When they had secured the horses – all safe and well I’m glad to say – they looked for the mysterious man but he had gone. He hadn’t gone far however, and they soon caught up with him near the gates. Johnson and his employee seized the man and handed him over to the police. On the way to East Arbour Square Police station the man, who gave his name as John Redding (a cooper from Stratford), desperately tried to escape his situation.

‘I hope you will not swear against me’ he pleaded with Johnson, ‘I did not intend to do any hard.
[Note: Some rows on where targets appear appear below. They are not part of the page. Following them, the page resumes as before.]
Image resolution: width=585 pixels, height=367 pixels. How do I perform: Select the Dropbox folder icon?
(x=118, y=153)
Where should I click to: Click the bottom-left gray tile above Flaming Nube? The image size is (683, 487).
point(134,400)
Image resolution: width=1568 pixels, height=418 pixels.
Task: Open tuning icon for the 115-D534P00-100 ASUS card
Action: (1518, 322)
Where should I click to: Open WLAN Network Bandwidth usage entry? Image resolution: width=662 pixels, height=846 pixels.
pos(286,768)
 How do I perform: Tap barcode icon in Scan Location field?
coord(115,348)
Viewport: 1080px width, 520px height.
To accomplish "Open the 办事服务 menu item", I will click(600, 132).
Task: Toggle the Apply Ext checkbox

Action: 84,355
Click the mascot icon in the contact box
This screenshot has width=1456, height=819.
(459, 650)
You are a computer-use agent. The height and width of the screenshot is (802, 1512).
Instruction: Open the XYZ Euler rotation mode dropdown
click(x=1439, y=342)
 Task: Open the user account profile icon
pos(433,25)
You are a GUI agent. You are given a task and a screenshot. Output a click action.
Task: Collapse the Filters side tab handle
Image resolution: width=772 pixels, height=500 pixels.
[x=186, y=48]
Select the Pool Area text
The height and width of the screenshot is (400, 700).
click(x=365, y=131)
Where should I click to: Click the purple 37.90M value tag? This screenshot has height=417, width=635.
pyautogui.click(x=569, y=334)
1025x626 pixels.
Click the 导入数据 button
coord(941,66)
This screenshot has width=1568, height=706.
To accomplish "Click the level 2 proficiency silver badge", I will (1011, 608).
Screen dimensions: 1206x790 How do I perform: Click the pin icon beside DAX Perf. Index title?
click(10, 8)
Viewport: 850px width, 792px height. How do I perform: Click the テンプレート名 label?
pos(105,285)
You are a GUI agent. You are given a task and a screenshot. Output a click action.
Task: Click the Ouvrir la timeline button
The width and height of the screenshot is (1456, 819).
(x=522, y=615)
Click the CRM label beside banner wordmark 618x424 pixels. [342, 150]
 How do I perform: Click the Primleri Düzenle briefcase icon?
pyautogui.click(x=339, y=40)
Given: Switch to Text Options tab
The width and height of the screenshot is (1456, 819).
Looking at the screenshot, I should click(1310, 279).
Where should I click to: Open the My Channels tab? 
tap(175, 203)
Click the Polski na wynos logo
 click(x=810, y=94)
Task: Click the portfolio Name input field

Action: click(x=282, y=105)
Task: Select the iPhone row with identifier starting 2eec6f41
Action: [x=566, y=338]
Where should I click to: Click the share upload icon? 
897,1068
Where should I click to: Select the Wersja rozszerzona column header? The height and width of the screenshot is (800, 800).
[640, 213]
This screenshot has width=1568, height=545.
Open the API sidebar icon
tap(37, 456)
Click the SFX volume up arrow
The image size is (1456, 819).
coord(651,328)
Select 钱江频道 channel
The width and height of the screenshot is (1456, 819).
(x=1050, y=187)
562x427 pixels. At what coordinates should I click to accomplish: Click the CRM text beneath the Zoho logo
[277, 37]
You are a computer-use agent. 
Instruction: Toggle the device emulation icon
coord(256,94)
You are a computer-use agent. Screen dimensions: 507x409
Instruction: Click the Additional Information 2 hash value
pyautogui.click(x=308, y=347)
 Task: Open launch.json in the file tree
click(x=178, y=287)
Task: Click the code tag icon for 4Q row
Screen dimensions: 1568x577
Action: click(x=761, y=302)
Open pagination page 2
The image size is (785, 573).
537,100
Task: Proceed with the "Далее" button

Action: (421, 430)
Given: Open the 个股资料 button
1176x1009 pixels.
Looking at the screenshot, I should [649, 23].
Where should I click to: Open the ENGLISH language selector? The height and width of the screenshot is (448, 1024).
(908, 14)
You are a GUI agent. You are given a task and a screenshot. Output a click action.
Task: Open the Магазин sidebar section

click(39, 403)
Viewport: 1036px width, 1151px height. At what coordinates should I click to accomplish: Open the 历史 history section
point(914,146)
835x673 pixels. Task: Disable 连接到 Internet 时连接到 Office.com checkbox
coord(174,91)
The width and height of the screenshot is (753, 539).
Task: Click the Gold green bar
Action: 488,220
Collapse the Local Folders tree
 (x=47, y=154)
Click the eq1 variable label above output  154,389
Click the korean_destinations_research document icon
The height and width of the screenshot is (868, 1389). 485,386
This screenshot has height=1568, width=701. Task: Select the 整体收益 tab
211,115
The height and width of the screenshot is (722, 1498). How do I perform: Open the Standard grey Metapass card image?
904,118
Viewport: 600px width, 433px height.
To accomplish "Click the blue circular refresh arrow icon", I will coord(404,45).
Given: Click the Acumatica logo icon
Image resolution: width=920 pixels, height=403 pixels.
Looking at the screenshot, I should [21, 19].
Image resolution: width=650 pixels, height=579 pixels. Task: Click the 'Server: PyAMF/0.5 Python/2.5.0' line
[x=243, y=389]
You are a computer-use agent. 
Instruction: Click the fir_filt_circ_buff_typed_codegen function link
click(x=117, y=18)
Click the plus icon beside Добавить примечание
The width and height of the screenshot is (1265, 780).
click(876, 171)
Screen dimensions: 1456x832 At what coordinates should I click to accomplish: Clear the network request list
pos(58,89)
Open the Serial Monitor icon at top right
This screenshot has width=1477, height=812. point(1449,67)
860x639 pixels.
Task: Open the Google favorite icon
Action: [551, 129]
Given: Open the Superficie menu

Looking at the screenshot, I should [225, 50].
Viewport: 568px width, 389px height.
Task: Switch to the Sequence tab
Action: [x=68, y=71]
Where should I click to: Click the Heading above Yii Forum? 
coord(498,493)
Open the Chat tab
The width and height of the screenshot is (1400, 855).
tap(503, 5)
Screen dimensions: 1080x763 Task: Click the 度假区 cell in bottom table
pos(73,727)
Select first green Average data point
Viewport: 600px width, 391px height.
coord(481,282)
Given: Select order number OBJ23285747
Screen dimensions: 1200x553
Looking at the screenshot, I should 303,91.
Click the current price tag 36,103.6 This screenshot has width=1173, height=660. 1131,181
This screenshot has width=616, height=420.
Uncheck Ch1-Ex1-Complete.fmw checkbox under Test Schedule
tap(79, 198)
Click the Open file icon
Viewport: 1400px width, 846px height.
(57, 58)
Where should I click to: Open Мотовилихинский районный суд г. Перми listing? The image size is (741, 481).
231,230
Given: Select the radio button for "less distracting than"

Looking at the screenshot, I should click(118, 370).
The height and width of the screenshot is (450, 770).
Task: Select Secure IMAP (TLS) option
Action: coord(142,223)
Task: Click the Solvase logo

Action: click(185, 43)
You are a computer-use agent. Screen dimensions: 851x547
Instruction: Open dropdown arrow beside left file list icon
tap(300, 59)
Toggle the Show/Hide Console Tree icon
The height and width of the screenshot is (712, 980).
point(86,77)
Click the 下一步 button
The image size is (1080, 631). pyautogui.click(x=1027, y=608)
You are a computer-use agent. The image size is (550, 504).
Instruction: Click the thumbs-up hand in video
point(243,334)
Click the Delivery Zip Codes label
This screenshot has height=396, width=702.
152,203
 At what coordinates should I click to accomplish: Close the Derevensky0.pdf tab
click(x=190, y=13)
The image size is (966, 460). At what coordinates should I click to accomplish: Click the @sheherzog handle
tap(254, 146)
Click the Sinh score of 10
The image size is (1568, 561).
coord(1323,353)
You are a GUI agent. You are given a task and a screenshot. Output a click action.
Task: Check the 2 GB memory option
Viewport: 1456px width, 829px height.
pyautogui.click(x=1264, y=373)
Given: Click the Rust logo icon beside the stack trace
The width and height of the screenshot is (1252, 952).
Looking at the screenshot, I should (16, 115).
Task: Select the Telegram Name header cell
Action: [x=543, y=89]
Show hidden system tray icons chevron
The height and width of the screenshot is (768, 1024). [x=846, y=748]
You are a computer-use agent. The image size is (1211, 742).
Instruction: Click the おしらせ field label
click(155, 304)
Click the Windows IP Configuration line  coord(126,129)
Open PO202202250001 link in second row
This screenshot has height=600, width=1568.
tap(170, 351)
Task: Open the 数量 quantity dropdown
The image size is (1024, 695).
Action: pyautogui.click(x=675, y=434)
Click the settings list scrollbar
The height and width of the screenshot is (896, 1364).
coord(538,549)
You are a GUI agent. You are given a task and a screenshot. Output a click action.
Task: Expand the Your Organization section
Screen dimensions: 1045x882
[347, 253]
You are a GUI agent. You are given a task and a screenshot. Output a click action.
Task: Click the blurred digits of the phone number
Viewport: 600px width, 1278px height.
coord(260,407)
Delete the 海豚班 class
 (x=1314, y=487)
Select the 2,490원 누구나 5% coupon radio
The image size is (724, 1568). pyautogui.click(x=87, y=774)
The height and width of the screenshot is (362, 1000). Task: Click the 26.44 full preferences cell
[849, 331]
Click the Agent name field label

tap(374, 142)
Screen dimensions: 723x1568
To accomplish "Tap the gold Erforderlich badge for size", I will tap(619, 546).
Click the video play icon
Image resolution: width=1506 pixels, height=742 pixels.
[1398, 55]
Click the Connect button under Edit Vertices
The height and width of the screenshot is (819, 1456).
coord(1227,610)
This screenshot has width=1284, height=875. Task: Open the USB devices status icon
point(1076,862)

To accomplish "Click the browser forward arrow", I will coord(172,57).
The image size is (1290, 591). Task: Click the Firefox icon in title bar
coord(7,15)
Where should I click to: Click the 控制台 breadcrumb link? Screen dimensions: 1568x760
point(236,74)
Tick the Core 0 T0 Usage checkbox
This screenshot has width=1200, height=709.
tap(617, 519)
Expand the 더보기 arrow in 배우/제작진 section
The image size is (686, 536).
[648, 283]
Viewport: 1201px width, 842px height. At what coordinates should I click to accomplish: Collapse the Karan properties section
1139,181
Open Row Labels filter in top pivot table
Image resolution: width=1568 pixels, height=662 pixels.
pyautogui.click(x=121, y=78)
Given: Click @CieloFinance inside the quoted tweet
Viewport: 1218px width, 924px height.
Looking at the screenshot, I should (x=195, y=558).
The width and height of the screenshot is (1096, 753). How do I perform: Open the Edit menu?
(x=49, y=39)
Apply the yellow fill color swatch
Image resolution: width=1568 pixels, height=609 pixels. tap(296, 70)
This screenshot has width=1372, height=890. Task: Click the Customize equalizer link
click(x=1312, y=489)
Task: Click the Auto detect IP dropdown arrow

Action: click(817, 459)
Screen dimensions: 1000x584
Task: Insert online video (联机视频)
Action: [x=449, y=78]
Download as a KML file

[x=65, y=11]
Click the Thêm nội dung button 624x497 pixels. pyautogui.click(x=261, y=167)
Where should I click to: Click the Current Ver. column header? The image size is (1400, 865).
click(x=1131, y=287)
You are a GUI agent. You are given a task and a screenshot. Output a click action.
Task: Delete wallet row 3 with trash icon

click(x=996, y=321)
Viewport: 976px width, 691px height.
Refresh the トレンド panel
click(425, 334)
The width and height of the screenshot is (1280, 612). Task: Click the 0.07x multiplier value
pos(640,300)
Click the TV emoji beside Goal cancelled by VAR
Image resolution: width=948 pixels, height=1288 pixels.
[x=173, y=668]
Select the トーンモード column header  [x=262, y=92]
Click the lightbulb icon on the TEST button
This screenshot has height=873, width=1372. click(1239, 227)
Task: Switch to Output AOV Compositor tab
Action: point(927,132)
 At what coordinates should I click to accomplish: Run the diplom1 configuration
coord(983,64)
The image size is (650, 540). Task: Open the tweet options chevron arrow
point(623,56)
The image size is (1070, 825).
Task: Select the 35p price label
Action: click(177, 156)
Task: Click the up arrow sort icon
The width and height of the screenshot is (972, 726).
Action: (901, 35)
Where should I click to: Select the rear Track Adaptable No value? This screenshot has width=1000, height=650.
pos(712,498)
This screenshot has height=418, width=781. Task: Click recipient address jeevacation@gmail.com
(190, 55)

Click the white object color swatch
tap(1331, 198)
If £1000 will get me out of it, I can get it’.

£1000 in 1881 was a huge sum of money, the equivalent to nearly £50,000 today so I’ve no idea how a cooper thought he would lay his hands on that amount, and it all adds to the mystery.

At Thames Police Court Mr Saunders was told the police thought Redding had been drinking and was sporting a black eye. Was this an explanation of his behaviour or evidence of him seeking some ‘dutch courage’ to carry out a deliberate act of arson, perhaps one inspired by revenge? When he was searched no ‘lucifers’ (matches) were found on him; in fact nothing (not even a pipe) was found that might have enabled him to start the blaze. It was a curious case and clearly there was more to be discovered. As a result Mr Saunders remanded him in custody for further examination.